Если говорить о величии, то для ученых, писателей, политиков, актеров, руководителей, спортсменов и инвестбанкиров легко найти его критерии. Во всех этих сферах критерии поддаются определению: великим считается человек, который нашел способ вылечить болезнь, открыл новую субатомную частицу, создал драмы и комедии на века, стал премьер-министром или президентом, получил «Оскар», возглавил чрезвычайно успешную компанию или заработал больше всех. Но кого можно признать великим в мире интерпретации невидимого искусства, где нет определенного «победителя» и нет способа измерить качество выступления?
Те из нас, кто входит в эту сферу, ощущают влечение к самому сердцу музыки сродни наркотическому. Может, то, что я скажу, прозвучит слишком просто, но для нас музыка — величайший из видов искусства, а в рамках этого вида величайшая музыка — та, для которой требуется дирижер и которая неудержимо тянет нас вдаль и вглубь. Вот почему мы ею занимаемся.
Дюк Эллингтон назвал автобиографию «Моя любовница — музыка». На самом деле музыка — это гораздо больше. Это наш партнер на всю жизнь, наша любимая, наш учитель, наш друг, наше утешение в горе, наша радость, наша прямая связь с неизвестным и, как сказал однажды Чарльз Айвз, «с внутренне известным»
[22].
Тот, кто любит изобразительное искусство, может сравнить уникальную сущность дирижирования с шансом подняться на леса Сикстинской капеллы и воссоздавать ее фрески, имея право менять насыщенность цветов. Именно это мы и делаем, когда дирижируем Третью симфонию Малера. Мы можем передвинуть мебель в спальне Ван Гога или позвать вас на экскурсию по выставке Тёрнера, где будем останавливаться, чтобы указать на какие-то вещи, и торопить вас, желая скорее дойти до следующего места, которое хотелось бы обсудить.
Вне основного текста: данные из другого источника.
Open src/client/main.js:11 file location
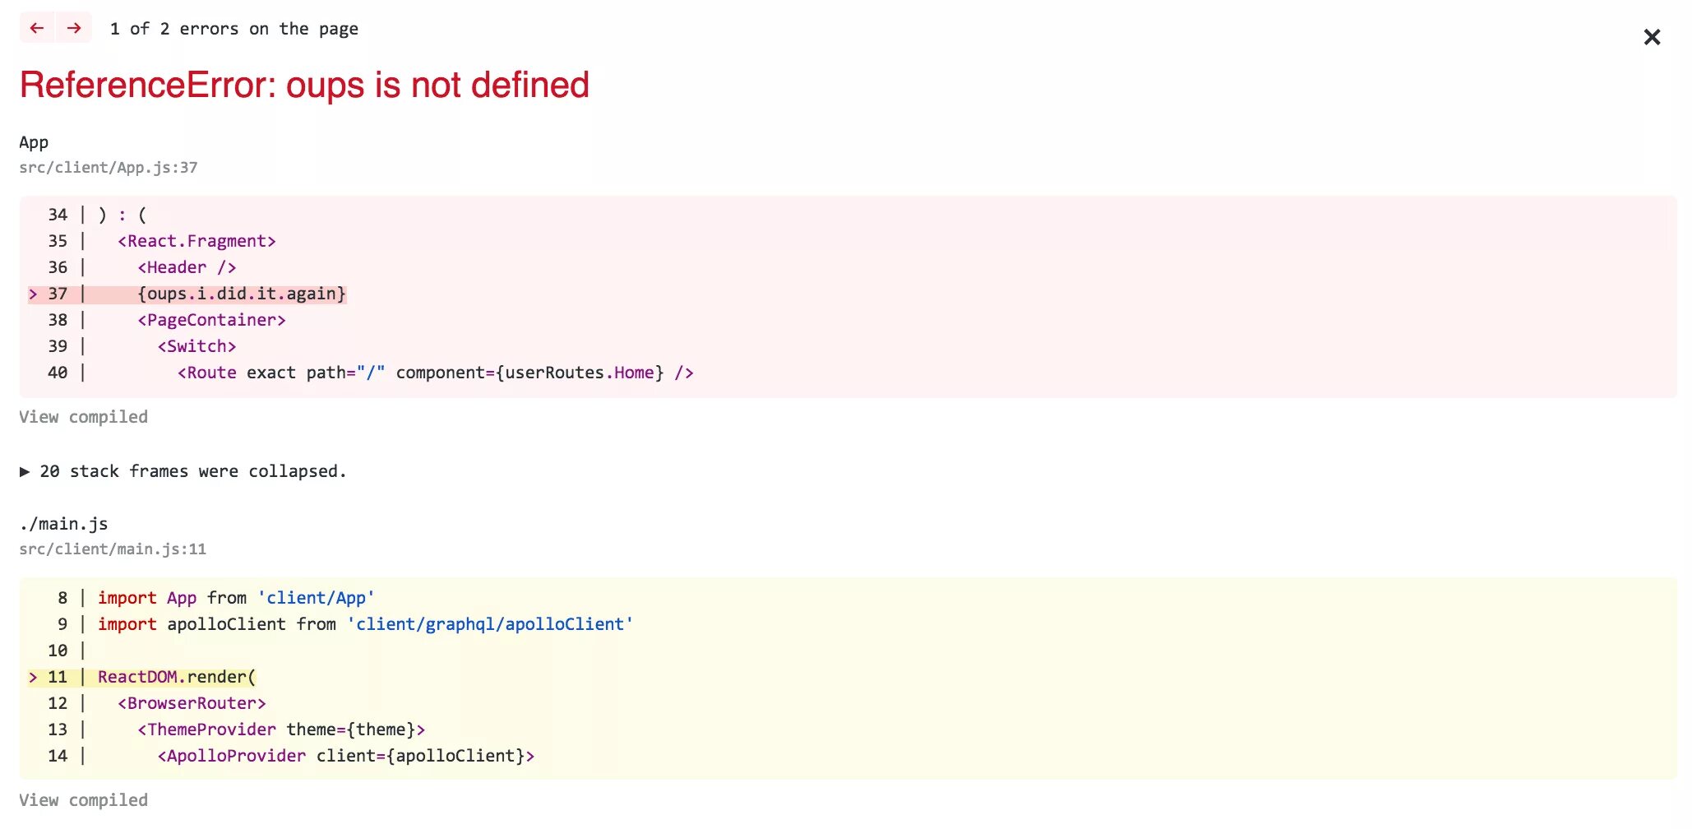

Так мы поступаем, когда интерпретируем «Море» Дебюсси. Мы можем выступить как протеже Карла Юнга и сыграть все партии «Дон Жуана» или «Мадам Баттерфляй» за один вечер, представляя их как разные аспекты человеческого духа, изображенные разными голосами, но сводящиеся к единому.
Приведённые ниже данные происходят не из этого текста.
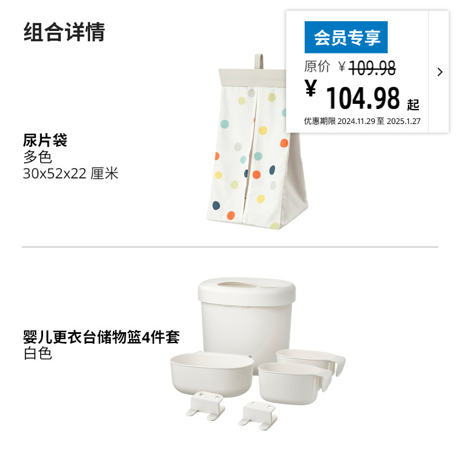Screen dimensions: 459x459
Task: Click the large oval basket on left
Action: 212,375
Дирижер может стать Альбертом Эйнштейном и доказать, что время и место — одно и то же, растягивая и сжимая вагнеровские представления о Вселенной в «Парсифале». Мы способны как будто совсем остановить время с помощью «Темы Деборы» из музыки Эннио Морриконе к фильму «Однажды в Америке». Мы не повинуемся гравитации целых девять минут с «Атмосферами» Дьёрдя Лигети и умеем рассказывать уморительные шутки, забравшись в музыку Россини или Карла Сталлинга. Мы открываем в себе яростного монстра с «Весной священной» Стравинского. Мы переживаем спасение по заветам всех религий в симфонии «Воскресение» Малера и человеческое прощение в финале «Свадьбы Фигаро» Моцарта.
И, самое главное, мы стареем раньше времени, когда дирижируем «Патетическую» Чайковского в двадцать с чем-то, но можем навсегда остаться молодыми, как обнаружил восьмидесятилетний Тосканини, когда в 1946 году дирижировал историю о мимолетной молодости, рассказанную Пуччини в «Богеме», — через полвека после того, как сделал это на мировой премьере.
Дирижер реагирует на музыку, которая тихо спит на странице, и, производя сложные действия, добивается, чтобы она проникла в нас. Музыку можно одеть в костюмы, образы, слова, которые поются или говорятся, тела, танцующие под нее или вопреки ей, и действительно, у нее есть загадочная способность соответствовать этим зрительным образам и даже порождать их, — но в основе своей она остается невидимой. Несмотря на ограничения, мы исследуем тайны жизни и смерти, радости и печали, надежды и отчаяния, отчуждения и единения и все оттенки серого, которые можно найти в проявлениях этих вещей в старых и новых шедеврах, данных нам великими композиторами. Не все они были героями и даже хорошими людьми, но они обладали способностью облекать звук в некую форму и передавать с помощью последовательностей нот фундаментальный смысл человеческой природы.